New Zealand has recently raised its minimum worker wage to $20 per hour and applied a higher tax rate of 39% for high-income earners.
Despite being a raise of only $1.14 per hour, this boost is estimated to channel $216M back into New Zealand’s economy. Based on a report by the Organisation for Economic Cooperation and Development (OECD), New Zealand was already in the top five countries in the world to offer a high minimum wage. However, due to COVID-19, many employees throughout the country had jobs terminated or reduced to a minimum wage. This was especially the case for airport and international control workers. As such, amid COVID-19 in 2020, many unions moved to have an increase in the minimum wage and the New Zealand Government has finally answered.

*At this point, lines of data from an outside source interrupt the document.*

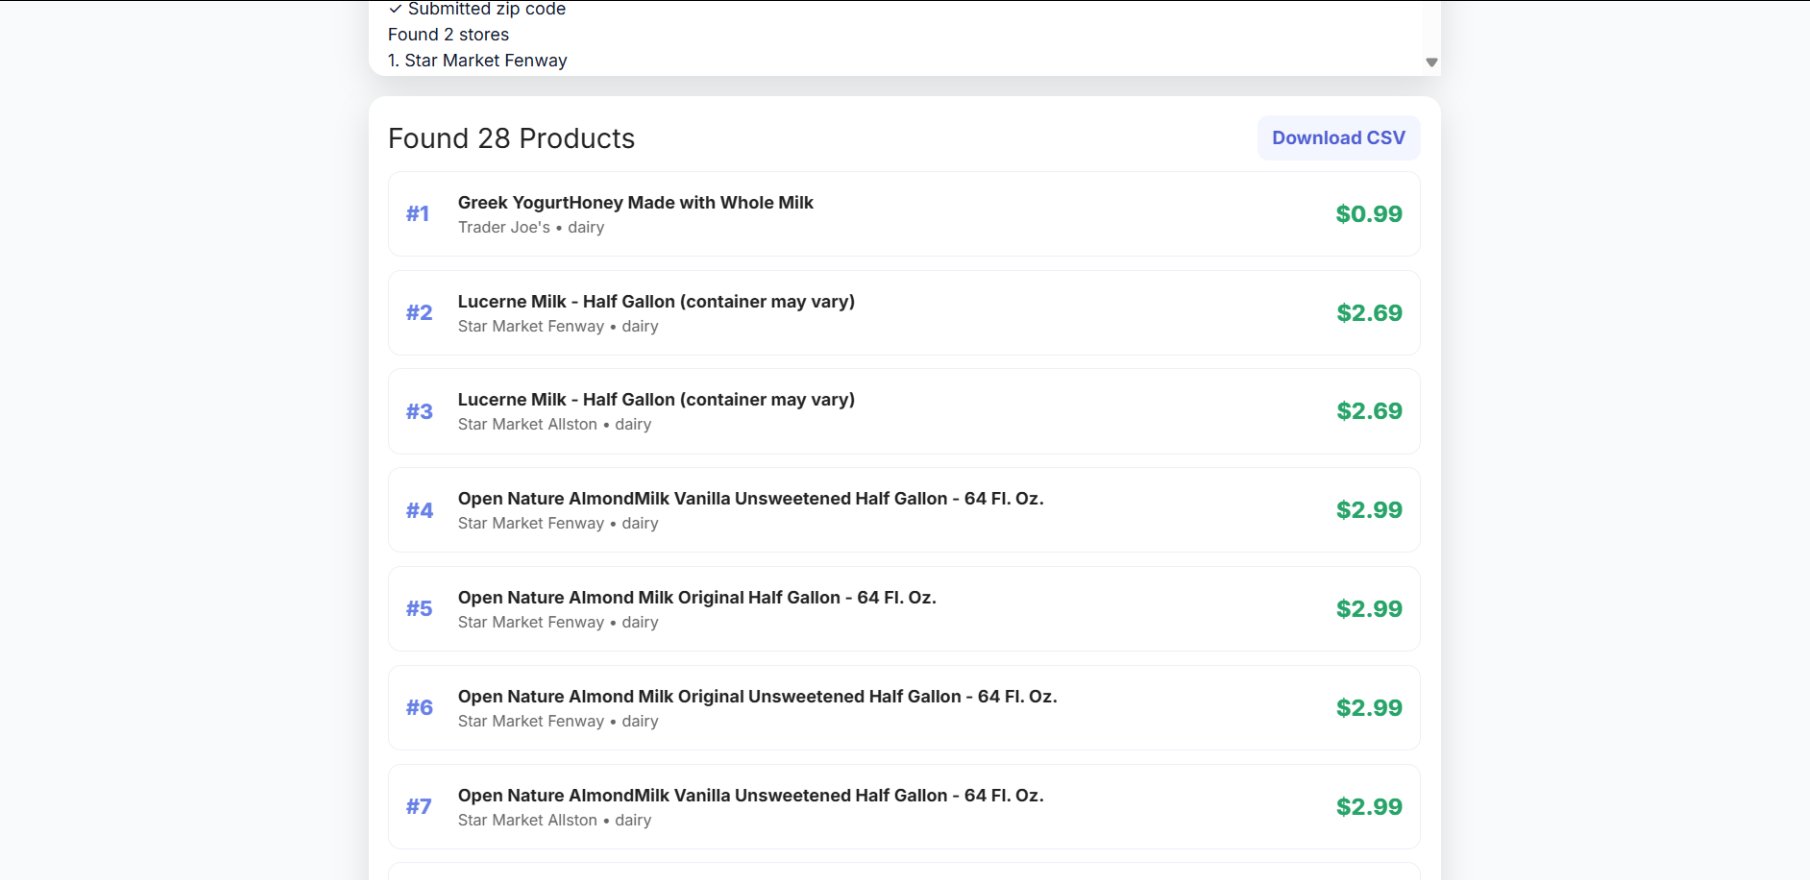Click the Download CSV button
Image resolution: width=1810 pixels, height=880 pixels.
1338,138
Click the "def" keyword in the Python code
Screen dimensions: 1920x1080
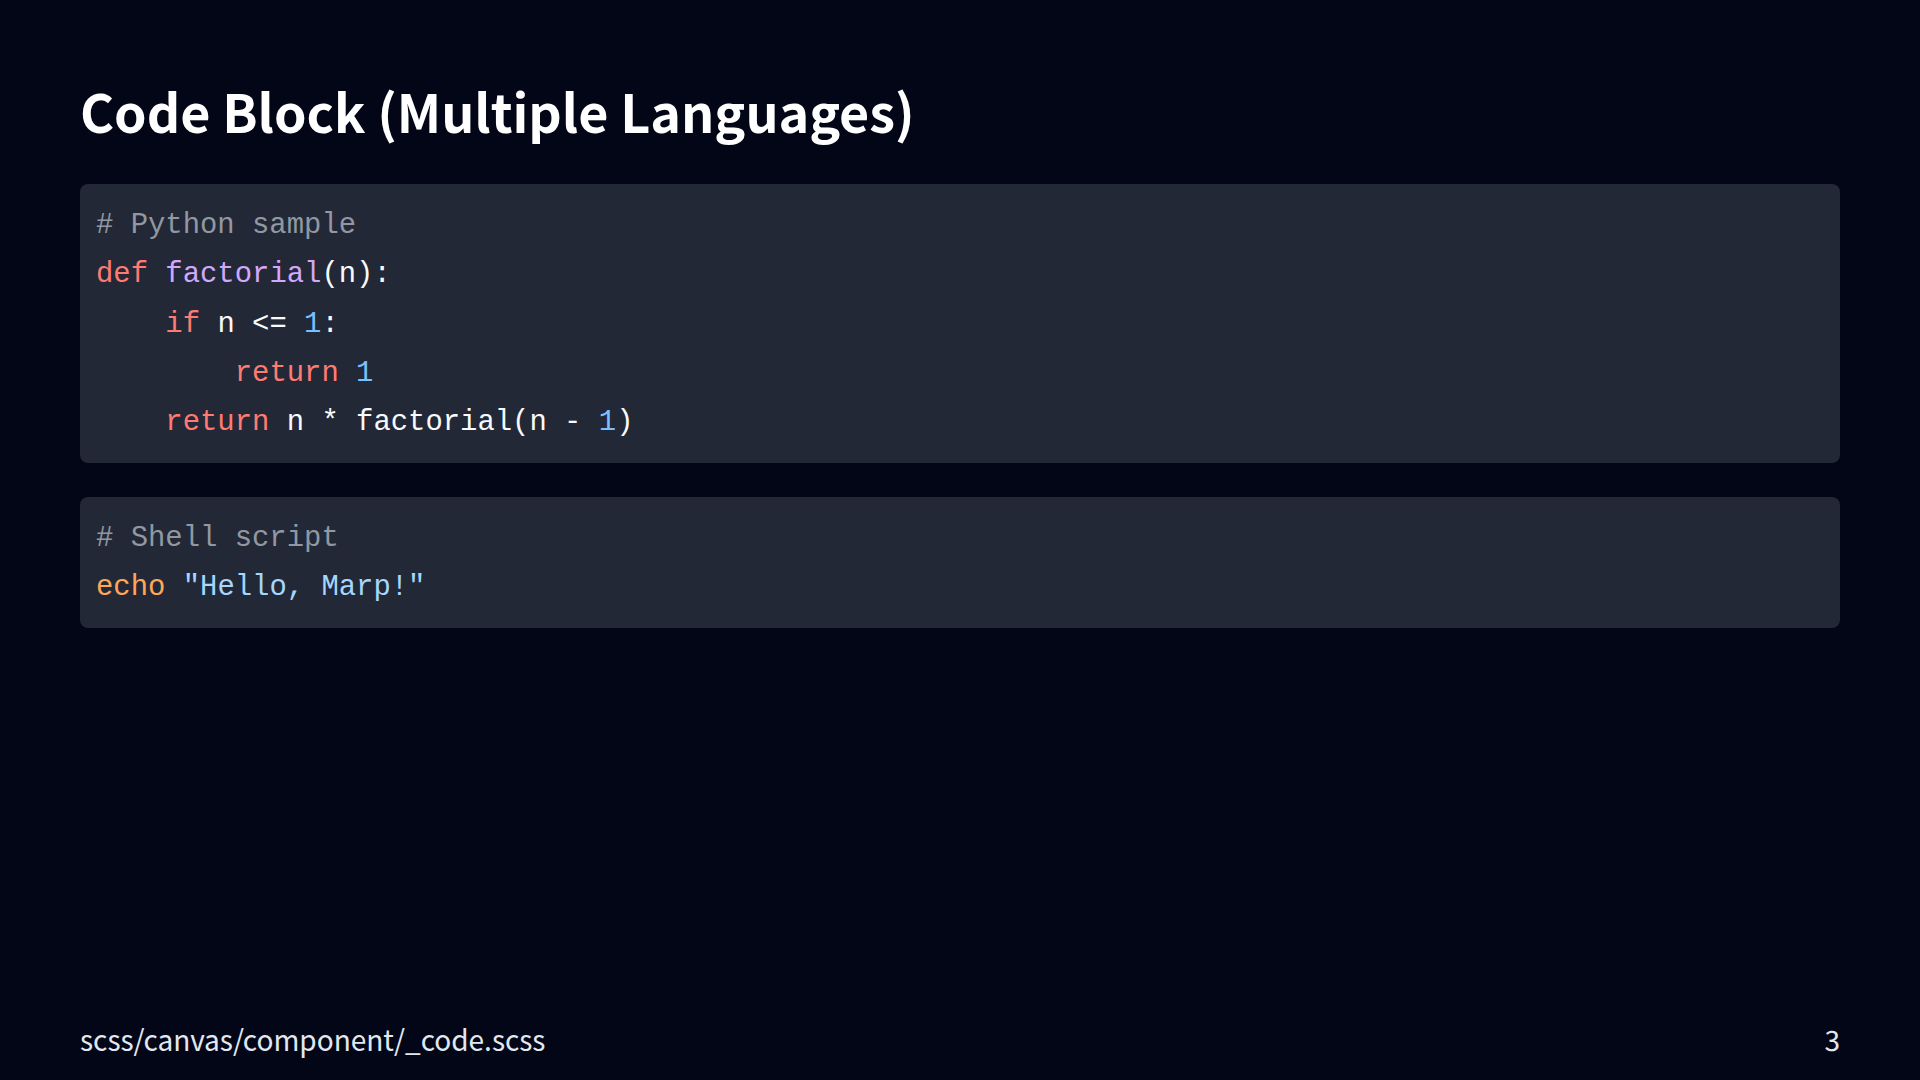[x=121, y=273]

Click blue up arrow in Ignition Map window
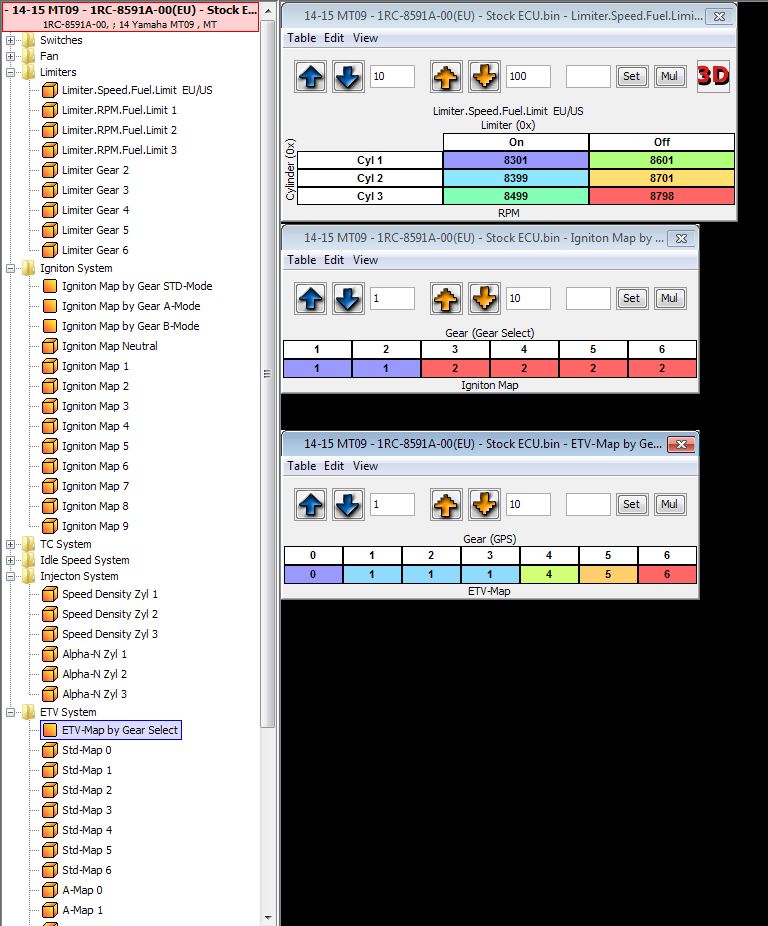pos(311,298)
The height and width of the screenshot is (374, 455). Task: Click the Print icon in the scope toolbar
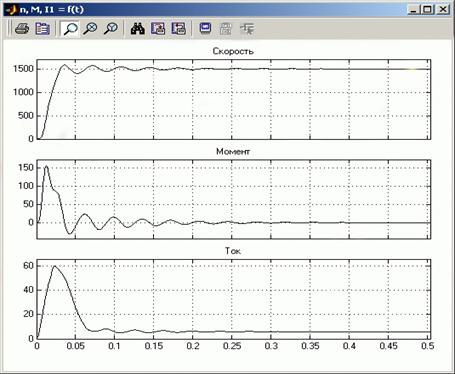point(22,29)
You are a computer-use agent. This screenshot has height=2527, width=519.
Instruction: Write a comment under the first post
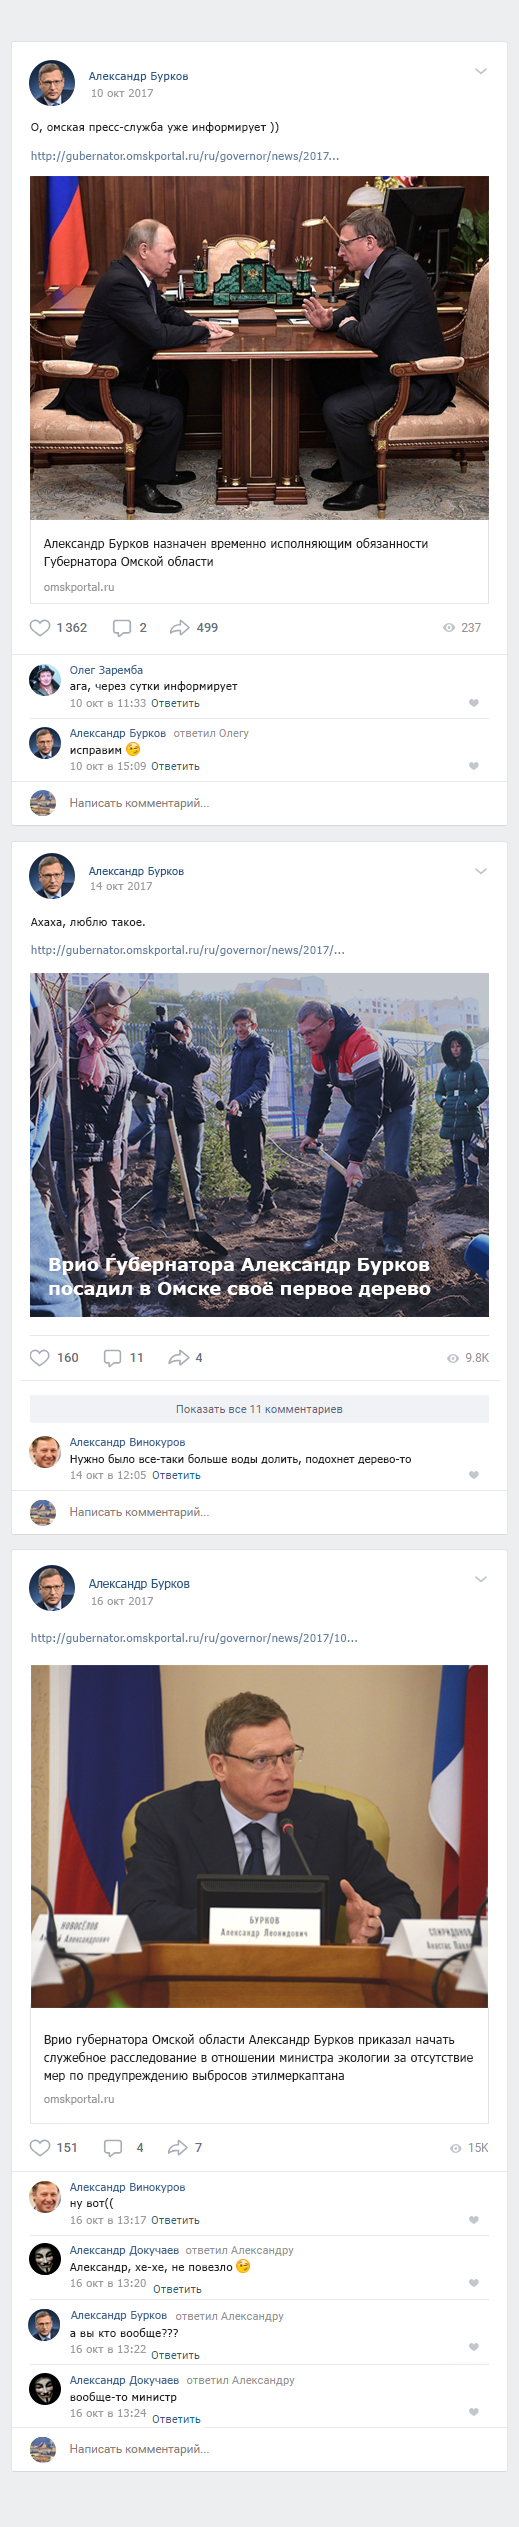139,803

Additionally, New Zealand implemented a high-income earner tax. This tax rate will only apply to individuals earning more than $180,000 per year, which only equates to roughly 2% of all New Zealanders. However, this tax increase is estimated to generate an additional $550M in revenue for 2021. A similar high-income earner tax was proposed in the United States and Argentina earlier this year. It is clear that COVID-19 has offset the balance of monetary circulation in various economies and governments are now taking action to restore this balance. Conversely, the opposing political party in New Zealand called this minimum wage and tax change an episode of “economic vandalism”. It will be interesting to see how these two new developments will play out in practice.